Development and application of an ethically and epidemiologically advantageous assay for the multi-locus microsatellite analysis of Schistosoma mansoni

Abstract

Non-availability of adult worms from living hosts remains a key problem in population genetic studies of schistosomes. Indirect sampling involving passage through laboratory animals presents significant ethical and practical drawbacks, and may result in sampling biases such as bottlenecking processes and/or host-induced selection pressures. The novel techniques reported here for sampling, storage and multi-locus microsatellite analysis of larval Schistosoma mansoni, allowing genotyping of up to 7 microsatellite loci from a single larva, circumvent these problems. The utility of these assays and the potential problems of laboratory passage, were evaluated using 7 S. mansoni population isolates collected from school-children in the Hoima district of Uganda, by comparing the associated field-collected miracidia with adult worms and miracidia obtained from a single generation in laboratory mice.

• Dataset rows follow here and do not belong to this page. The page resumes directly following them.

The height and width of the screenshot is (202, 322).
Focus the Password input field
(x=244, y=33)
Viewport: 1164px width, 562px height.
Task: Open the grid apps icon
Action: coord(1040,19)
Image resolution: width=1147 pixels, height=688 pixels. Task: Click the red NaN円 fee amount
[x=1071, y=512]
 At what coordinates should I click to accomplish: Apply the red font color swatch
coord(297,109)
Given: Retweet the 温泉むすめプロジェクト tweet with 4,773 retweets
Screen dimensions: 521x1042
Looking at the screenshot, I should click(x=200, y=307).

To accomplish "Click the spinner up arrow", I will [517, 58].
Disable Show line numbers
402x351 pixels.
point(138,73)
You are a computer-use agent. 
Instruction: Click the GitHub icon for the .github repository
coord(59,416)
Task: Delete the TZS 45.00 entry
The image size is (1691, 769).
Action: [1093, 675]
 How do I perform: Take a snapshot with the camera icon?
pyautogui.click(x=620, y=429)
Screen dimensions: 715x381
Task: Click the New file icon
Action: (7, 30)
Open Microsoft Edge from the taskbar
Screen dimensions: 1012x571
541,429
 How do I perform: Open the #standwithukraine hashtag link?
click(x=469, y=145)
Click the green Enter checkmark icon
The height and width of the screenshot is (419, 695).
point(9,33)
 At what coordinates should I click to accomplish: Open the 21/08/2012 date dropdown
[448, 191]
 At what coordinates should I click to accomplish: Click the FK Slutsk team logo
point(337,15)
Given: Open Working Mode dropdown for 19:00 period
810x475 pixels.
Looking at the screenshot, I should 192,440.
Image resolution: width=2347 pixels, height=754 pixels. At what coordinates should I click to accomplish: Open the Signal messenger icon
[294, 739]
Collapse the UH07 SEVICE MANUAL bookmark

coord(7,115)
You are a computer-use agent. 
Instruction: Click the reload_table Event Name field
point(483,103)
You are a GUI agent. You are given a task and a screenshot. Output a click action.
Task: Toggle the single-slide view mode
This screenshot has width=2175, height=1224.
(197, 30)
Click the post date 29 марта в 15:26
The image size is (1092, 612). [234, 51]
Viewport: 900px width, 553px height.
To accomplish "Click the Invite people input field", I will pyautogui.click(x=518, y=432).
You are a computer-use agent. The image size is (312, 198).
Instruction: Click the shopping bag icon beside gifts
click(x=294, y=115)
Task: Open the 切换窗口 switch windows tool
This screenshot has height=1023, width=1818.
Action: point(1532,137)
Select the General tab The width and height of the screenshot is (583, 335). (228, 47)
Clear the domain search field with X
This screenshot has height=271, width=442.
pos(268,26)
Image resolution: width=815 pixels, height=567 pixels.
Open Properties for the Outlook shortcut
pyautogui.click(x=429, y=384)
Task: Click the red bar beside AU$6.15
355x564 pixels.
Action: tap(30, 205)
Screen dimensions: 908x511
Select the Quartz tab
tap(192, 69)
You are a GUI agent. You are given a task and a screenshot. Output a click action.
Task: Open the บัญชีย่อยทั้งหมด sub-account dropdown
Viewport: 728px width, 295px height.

Analyses of laboratory-passaged material erroneously indicated the presence of geographical structuring in the population, emphasizing the dangers of indirect sampling for population genetic studies. Bottlenecking and/or other sampling effects were demonstrated by reduced variability of adult worms compared to their parent field-collected larval samples. Patterns of heterozygote deficiency were apparent in the field-collected samples, which were not evident in laboratory-derived samples, potentially indicative of heterozygote advantage in establishment within laboratory hosts. Genetic distance between life-cycle stages in the majority of isolates revealed that adult worms and laboratory-passaged miracidia clustered together whilst segregating from field miracidia, thereby further highlighting the utility of this assay.

Fig. 1

Map of Uganda showing Hoima district and the sample sites for this study (1- Runga community, 2-Kibiro primary school, 3-Tonya primary school, 4-Kasenyi primary school).

Fig. 2

Comparison of mean (±standard error of the mean) (A) total number of alleles and (B) private alleles (exclusive to a particular sample type within isolates) for field miracidia (miracidia collected directly in the field), and adult worms and miracidia (laboratory miracidia) following a single generation of laboratory passage.

Fig. 3

Comparison of mean (±standard error of the mean) observed (H_o) and expected heterozygosity (H_e) (±standard error of mean) across 7 microsatellite loci for (A) field miracidia, (B) adult worms and (C) laboratory-derived miracidia.

Fig. 4

UPGMA depicting Cavalli-Sforza Edwards chord measured separately for 7 Schistosoma mansoni isolates between field-collected miracidia (FM), and adult worms (AW) and miracidia (LM) obtained following a single generation of laboratory passage.

Fig. 5

Comparison of UPGMA phenograms depicting Fst distance between 7 Schistosoma mansoni isolates from 4 geographical locations using (A) field-collected miracidia (FM), (B) adult worms (AW) and (C) laboratory-passaged miracidia (LM). Details of isolates are shown in Table 2 and P values are reported in the text.